Run through the data and copy out every line that mentions the word "computer".

'''

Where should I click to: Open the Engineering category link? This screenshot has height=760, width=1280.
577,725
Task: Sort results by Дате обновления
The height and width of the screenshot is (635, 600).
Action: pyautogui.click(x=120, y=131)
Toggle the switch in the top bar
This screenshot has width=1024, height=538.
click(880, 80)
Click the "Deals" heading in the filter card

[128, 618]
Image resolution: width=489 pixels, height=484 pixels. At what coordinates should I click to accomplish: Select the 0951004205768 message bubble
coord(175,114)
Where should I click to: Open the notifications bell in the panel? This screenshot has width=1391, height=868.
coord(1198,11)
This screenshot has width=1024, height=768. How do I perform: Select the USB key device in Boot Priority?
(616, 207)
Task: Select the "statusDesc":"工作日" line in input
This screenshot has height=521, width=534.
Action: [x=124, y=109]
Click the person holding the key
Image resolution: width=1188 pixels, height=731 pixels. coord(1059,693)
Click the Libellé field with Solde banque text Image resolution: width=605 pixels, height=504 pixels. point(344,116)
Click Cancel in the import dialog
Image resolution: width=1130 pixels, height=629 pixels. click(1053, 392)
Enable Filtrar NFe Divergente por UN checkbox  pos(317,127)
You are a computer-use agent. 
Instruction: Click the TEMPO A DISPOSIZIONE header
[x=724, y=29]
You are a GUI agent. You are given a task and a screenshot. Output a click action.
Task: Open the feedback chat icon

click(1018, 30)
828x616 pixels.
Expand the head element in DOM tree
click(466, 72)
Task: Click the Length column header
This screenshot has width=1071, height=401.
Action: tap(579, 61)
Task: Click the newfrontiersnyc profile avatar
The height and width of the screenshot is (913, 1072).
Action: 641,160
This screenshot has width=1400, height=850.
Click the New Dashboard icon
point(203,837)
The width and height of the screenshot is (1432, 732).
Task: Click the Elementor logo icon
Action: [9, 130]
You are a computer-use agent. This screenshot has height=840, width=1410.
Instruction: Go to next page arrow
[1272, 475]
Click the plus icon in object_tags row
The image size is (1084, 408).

'''

Answer box:
You are a computer-use agent. 
You are a computer-use agent. This screenshot has height=840, width=1410.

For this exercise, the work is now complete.